First off, the first photo was about composition, the second was uploaded for lighting questions: I didn't know how to diffuse the strobes enough so the line on the ceiling didn't show/ to lighten the toilet area.

QuoteOriginally posted by kerrowdown Quote
The big but is that for real estate photography, both verticals and horizontals must be vertical and horizontal. Both of your images show tilting of both due to camera leaning
Hmmm. yeah I guess the top one is a little off. Thank you!!

QuoteOriginally posted by kerrowdown Quote
The easy fix is a wide angle lens set farther back and squarely on a tripod at the time of taking or alternately it can be done in PP, but this will often result in some unwanted cropping.
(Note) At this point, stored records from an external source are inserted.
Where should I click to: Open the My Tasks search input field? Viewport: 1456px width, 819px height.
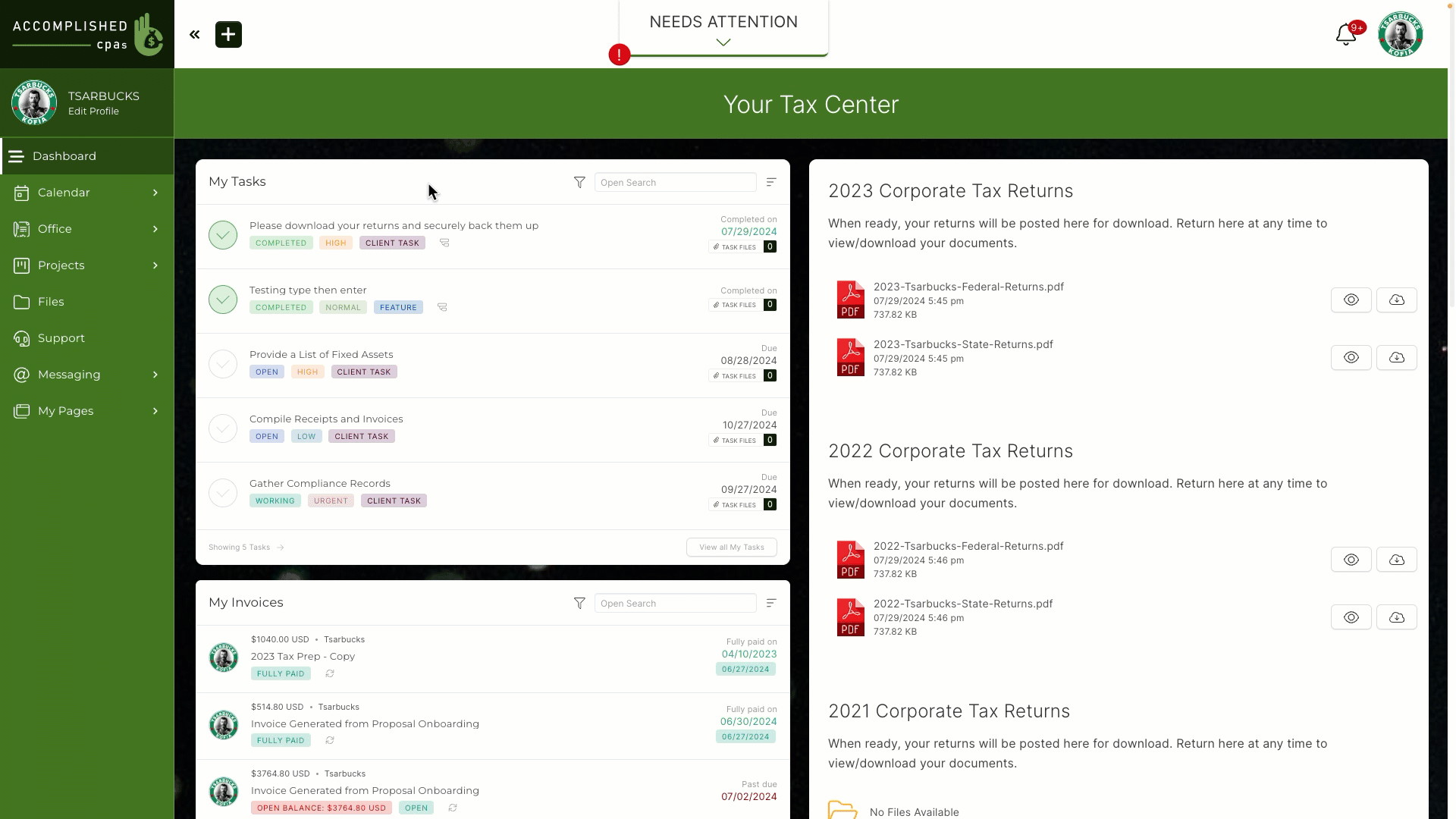pos(675,182)
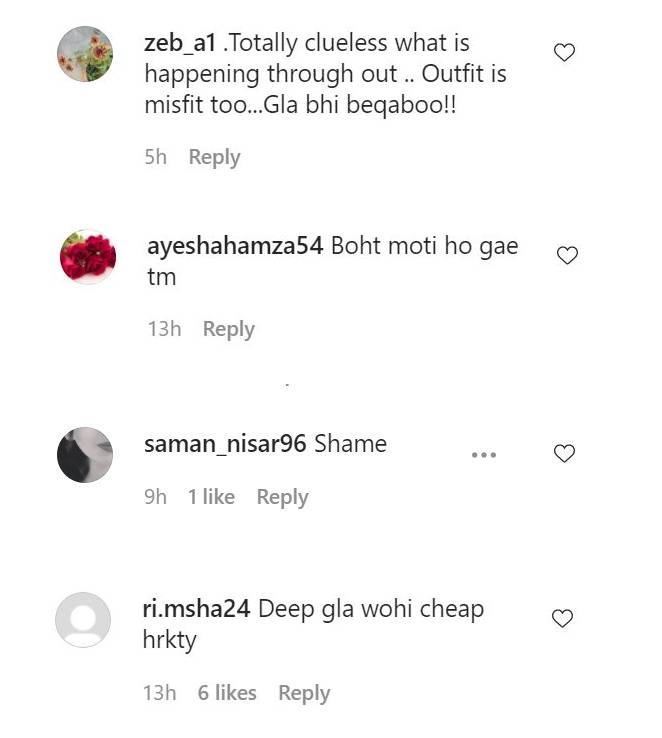This screenshot has height=738, width=662.
Task: Open zeb_a1 username profile link
Action: pyautogui.click(x=180, y=44)
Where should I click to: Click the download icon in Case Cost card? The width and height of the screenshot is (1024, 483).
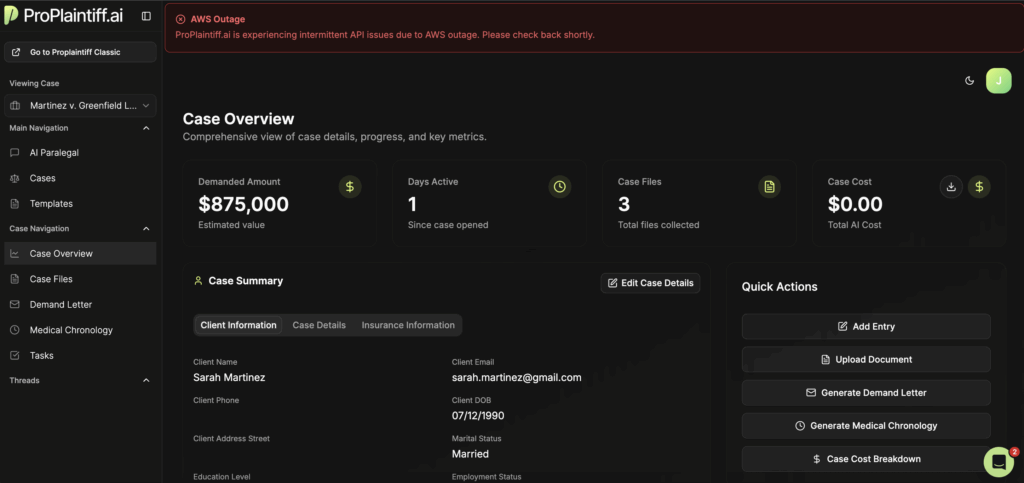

QuoteOriginally posted by kerrowdown Quote
See my quick edits, as you can see it's quite subtle, but I hope you will agree worthwhile.
Thank you !!
I like your edits

QuoteOriginally posted by K David Quote
3- If you're selling homes in Portland, get the Chicago Cubs mug out of the picture. It would be worth having a home photo kit you carry with you that has a mug from the local college, some old B&W photos in frames that you could put on shelves or counters, a plastic vase with some plastic flowers (so the vase doesn't break) and so forth. Those kinds of things would allow you to control your settings a bit more and make sure that all your photos have a local feel.
LOVE the idea of carrying a mug /BW photos around! Perfect! Flowers/ vase is awesome idea. Thank you so much!